Kite will today launch a subscription-based coding assistant that tries to help programmers craft stuff quickly and efficiently.
Now, it’s touting a premium flavor called Kite Pro that costs $19.90 per month, or $16.60 a month if you’re willing to fork out for a whole year.
Kite fetched about 22 million open-source files from GitHub to train its statistical-model-based system to automatically complete code as it’s typed: as you write out your source, the tool tries to predict what you’re doing, from patterns picked up in other projects, and suggests the next part.
“We wanted a model that was broadly applicable and useful, so we picked training data to capture a breadth of applications and libraries,” Smith said.
Since Kite’s software only learns from this data set, which Smith calls “global code”, there are some limitations. “If there are complicated patterns that are unique to your code base then it might not pick up on those,” he told us.
Kite Pro melds together various machine-learning techniques, Smith told The Register, adding: “We’re always evolving our modelling approach. At first we looked at gated graph neural networks.” These networks learn patterns in data represented as a series of nodes and edges. They were typically used by natural language processing systems to learn and understand the associations between individual words in a sentence.

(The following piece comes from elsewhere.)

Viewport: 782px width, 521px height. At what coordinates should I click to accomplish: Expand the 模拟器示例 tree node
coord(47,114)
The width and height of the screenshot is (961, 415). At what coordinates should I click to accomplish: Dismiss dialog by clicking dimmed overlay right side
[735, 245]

However, AI has progressed, and now there are better techniques to understand text, whether it’s natural language or code. At the core of Kite’s software is an attention mechanism, a technique that has paved the way for transformer-based models that are capable of generating text given an input prompt.

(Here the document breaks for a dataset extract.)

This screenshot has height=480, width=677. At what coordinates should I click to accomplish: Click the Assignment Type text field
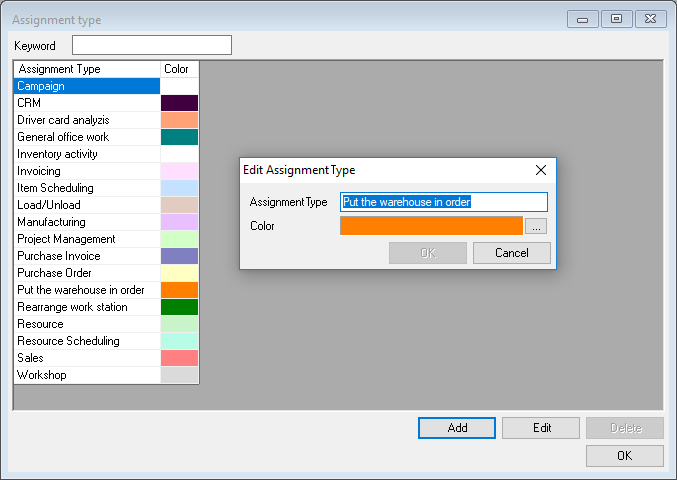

For example, OpenAI’s GPT-2 can write news articles or poetry after it’s fed an opening sentence. Similarly, Kite Pro learns to write code by predicting what the user is going to do next, whether it’s writing a function, or assigning a value to a variable, or creating a loop. Instead of having to type out the whole line, users can just hit a key to get Kite to complete it more quickly.
“If you think about a whole code base, it might have millions of lines in it. But when developers write code they only really have in mind a couple different pieces that are related to the code they’re currently writing. That part of the code relevant to their codebase is small,” Smith said.
“Attention really helps you find that part of the codebase that is relevant to what the user is doing, making the problem of trying to predict what they’re going to write more feasible.”
Kite Pro is aimed at professional developers. Students, however, will be able to get it for free. At the moment, the premium subscription service only supports Python. The differences between the free version and Pro can be found here, though generally speaking, the paid-for flavor offers line-of-code and multi-line completion, support, and more.
Whether you’re using the free or pro version, the software runs locally on your computer or laptop, and doesn’t need to access a cloud server.
Smith is targeting enterprises next: “That involves a lot more capabilities that we need to add. They obviously have more local code than say a student, for example.”
Local code is specific to the company and contains proprietary information. At the moment, Kite only trains on global code, and Smith said training on the user’s own codebases is something the company believes will be possible in the future.